At the same time we are engaged in a war so unlike any other that it can only fill us with more uneasiness. We are fighting a shadowy enemy scattered around the world. After the initial phase in Afghanistan, most of the war is taking place secretly. Intellectually we know we a war of some kind with very high stakes, but in most of our everyday lives, it's hard to tell. In some ways it's a phantom war, more like the "War on Drugs" or the "War on Poverty" than any of our shooting wars. There is no end in sight in this war. Many of us worry that if the war is widened to include an attack on Iraq, the danger and the fear we feel will only escalate as the powder keg of the Middle East is potentially ignited.
A second change--the result primarily of this gnawing, pervasive fear--is a loss of freedom. As has always been the case with Americans, we are all too willing to trade away our precious freedom for security. I must say that I am surprised the erosion of freedom hasn't been worse in spite of John Ashcroft's best efforts, though we have seen significant loss of freedoms and civil rights, particularly for immigrants. And an even more significant loss of freedom seems only another terrorist act away, with Ashcroft poised to pounce on any opportunity to further erode our constitutional freedoms.
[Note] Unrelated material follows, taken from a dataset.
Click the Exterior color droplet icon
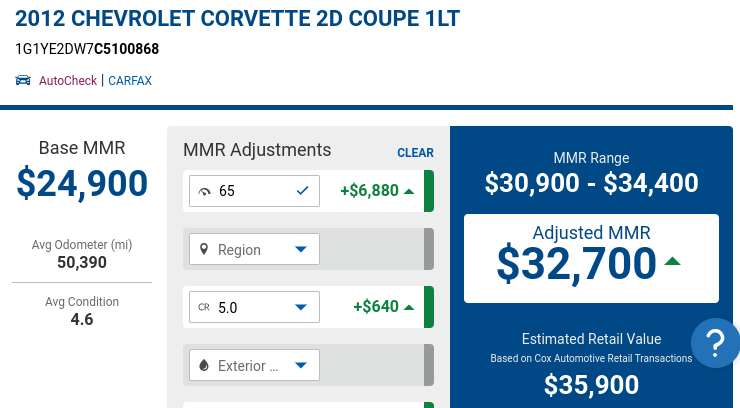 click(x=204, y=365)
A third change, though yet very tentative and not particularly embraced by the Bush Administration, is perhaps the most significant: an understanding that the United States is part of an increasingly interdependent world. This may well be the abiding lesson of 9/11. Despite the oceans that have long protected our nation from so many of the ravages of the world, despite of the military might that is ours as the only remaining superpower, what happens in the mountains of Afghanistan or the streets of Karachi or the refugee camps of Palestine effects us deeply. And what we do effects them deeply. As the scholar Benjamin Barber said the other night at a lecture at St. Norbert's College, there are truly no borders in today's interdependent world. If others suffer near or far, we suffer, too. We are all related. This is the truth the firefighters instinctively understood as they ran into the Twin Towers: not only were they heroically doing their job, but they understood at some basic level that their lives were connected to the lives of the strangers trapped on the 103rd floor.
This truth has been expressed both locally and nationally to an unexpected extent in the unprecedented inclusion of the Muslim community. I know that many of us have found much to be pessimistic about in this past year, but we make a mistake if we do not acknowledge and celebrate this incredible transformation. In the days following the 9/11, Muslim leaders were included in all of the major national and local interfaith services. President Bush went out of his way to differentiate the vast majority of Muslims from the perpetrators of the attacks. Locally, Muslims received many more hands outstretched in love and support than hands curled up in fists. A Muslim presence was even invited to be part of not just the liberal interfaith service we co-sponsored, but also the patriotic anniversary event at Calder Stadium this week. The amount of progress our society has made in this area just in the eleven years since the Gulf War is truly remarkable. In reaching out to our Muslim brothers and sisters, we act on the same impulse that spurred the firefighters into the doomed towers: an understanding that we are all truly brothers and sisters. This understanding is, I hope, a deep and permanent change from 9/11, a gift rising out of the ashes of that horrible atrocity.
A failure to understand the truth of our interdependence opens the door to evil. In the "Frontline" show exploring religion and 9/11, NPR correspondent Margot Adler (who incidentally is a Unitarian Universalist) describes evil this way: evil occurs when you lose your sense that another human being is a human being. Evil, she says, is an estrangement from your connection, from the reality that these humans you're attacking are truly just like you. This is the evil embodied in the hijackers and their accomplices. And this evil potentially resides in each of us; this is part of the human condition. And we each have a choice whether to act on it.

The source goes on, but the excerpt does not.